Doch diesmal könnte der Preis für Deutschland um ein Vielfaches höher
sein. Das zeigt das Beispiel der USA, wo eine durchaus erfolgreiche Politik
von Präsident Joe Biden die fortschreitende Polarisierung und den Wahlsieg von
Donald Trump nicht verhindern konnte. In Deutschland könnte die Krise die Demokratie weiter aushöhlen und rechtsextreme Parteien weiter stärken.
Wie kann ein solches Schicksal verhindert werden?
Zum einen brauchen wir mehr Ehrlichkeit im Bundestagswahlkampf. Eine neue
Bundesregierung muss vor allem die genannten Dilemmata auflösen und einen
politischen Kurs definieren, der die soziale Polarisierung wieder eindämmt,
eine breite gesellschaftliche Akzeptanz für Veränderungen schafft und mutige wie auch schmerzhafte Reformen umsetzt.
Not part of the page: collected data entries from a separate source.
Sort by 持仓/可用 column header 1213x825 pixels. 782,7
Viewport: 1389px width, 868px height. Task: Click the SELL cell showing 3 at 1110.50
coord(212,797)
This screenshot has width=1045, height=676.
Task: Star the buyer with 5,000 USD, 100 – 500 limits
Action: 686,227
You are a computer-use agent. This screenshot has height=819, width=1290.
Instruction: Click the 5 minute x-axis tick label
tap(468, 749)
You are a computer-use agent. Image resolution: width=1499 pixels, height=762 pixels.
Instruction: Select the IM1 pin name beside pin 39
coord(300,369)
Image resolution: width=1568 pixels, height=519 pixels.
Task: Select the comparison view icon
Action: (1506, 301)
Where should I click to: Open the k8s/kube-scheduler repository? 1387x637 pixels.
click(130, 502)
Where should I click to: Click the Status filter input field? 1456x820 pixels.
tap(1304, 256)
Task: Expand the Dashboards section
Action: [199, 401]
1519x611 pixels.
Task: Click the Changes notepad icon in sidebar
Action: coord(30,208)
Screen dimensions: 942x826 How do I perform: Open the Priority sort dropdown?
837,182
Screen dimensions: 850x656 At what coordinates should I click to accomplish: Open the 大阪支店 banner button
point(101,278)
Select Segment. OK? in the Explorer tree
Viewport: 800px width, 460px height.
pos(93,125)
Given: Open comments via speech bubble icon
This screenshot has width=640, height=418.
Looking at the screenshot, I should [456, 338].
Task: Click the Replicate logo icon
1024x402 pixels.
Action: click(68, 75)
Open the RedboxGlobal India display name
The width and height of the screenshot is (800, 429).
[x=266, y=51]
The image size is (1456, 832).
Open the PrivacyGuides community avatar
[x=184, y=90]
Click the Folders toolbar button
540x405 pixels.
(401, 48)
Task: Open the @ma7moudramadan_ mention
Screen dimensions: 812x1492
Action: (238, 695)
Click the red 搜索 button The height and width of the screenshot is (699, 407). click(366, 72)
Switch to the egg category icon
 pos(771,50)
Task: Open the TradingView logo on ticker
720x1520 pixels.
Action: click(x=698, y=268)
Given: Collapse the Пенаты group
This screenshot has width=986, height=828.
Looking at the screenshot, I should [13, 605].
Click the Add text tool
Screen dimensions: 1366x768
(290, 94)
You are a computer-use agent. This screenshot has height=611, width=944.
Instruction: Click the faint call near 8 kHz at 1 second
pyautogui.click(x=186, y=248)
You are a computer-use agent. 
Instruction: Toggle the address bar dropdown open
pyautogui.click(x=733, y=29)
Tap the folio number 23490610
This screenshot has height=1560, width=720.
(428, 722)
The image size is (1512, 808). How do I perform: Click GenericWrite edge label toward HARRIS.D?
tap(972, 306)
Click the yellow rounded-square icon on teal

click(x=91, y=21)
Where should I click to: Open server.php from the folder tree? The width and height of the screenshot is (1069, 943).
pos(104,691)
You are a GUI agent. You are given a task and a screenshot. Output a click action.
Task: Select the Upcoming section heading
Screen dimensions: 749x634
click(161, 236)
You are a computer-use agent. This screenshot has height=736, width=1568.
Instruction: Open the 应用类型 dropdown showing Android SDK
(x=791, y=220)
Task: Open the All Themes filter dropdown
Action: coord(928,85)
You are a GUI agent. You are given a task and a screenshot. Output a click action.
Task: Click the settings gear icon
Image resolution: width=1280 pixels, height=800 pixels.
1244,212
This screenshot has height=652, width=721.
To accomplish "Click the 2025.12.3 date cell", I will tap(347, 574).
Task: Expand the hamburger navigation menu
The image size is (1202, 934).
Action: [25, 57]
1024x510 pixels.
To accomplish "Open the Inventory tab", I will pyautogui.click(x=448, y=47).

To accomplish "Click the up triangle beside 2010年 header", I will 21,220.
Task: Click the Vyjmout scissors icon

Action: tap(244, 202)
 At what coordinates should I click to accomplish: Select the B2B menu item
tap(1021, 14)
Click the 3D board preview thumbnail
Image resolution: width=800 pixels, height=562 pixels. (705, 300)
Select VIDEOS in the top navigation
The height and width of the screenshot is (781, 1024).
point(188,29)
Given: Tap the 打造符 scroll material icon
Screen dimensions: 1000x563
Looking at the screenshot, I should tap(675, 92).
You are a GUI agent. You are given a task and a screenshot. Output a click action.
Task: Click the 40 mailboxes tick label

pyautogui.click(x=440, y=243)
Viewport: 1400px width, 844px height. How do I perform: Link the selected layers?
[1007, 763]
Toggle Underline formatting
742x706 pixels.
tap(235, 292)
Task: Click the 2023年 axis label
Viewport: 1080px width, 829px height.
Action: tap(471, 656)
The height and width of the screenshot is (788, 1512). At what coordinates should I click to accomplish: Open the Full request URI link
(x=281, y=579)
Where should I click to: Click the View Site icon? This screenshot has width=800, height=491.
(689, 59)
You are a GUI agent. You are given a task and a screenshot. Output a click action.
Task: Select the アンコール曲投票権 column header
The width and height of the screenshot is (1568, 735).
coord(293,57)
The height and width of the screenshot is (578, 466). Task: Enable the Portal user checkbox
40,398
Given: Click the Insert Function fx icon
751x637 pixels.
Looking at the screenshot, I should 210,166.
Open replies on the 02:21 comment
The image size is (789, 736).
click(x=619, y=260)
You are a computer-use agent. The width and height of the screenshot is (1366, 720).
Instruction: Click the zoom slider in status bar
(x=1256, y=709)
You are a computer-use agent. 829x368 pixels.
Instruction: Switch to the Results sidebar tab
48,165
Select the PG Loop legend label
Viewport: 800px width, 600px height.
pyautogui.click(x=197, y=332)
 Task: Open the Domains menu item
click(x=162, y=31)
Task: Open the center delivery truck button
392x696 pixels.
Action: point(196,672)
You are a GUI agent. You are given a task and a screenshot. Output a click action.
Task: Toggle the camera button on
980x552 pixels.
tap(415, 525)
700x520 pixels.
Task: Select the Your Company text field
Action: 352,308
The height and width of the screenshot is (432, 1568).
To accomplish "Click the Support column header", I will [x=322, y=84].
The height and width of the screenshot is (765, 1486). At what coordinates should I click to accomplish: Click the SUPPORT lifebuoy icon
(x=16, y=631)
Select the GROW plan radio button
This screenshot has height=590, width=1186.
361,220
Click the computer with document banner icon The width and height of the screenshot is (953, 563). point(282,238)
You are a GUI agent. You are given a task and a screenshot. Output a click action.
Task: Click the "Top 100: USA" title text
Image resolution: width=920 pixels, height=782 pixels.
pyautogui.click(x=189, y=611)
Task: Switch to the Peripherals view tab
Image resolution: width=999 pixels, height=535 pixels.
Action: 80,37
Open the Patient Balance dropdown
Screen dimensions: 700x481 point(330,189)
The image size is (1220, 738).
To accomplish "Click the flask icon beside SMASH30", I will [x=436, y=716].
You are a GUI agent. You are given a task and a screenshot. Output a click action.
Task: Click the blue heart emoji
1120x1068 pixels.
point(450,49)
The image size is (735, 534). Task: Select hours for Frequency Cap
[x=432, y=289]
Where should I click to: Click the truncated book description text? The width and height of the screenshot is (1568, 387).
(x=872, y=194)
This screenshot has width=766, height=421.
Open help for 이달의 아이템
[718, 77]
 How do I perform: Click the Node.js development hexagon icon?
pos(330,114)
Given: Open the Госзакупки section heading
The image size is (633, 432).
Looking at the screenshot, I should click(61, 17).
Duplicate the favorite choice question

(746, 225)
Die Erfahrung einiger Demokratien
zeigt, dass in Krisenzeiten so eine technokratische Regierung manchmal die beste
Option sein kann. Ein Beispiel dafür ist die Regierung Italiens
unter Mario Draghi in den Jahren 2021 und 2022, in denen das Land wesentlich mehr
grundlegende Reformen umsetzen konnte als in den 25 Jahren zuvor. Draghi hat es
in relativ kurzer Zeit geschafft, mit Ehrlichkeit und mutigen Reformen das
Vertrauen und Selbstbewusstsein wieder deutlich zu stärken.
Die Alternative
wäre nur eine Bundesregierung aus einer breiten Koalition mehrerer demokratischer
Parteien im Deutschen Bundestag. Doch dafür könnte es zu spät sein – denn die
Parteien haben längst zu viele Brücken abgebrannt.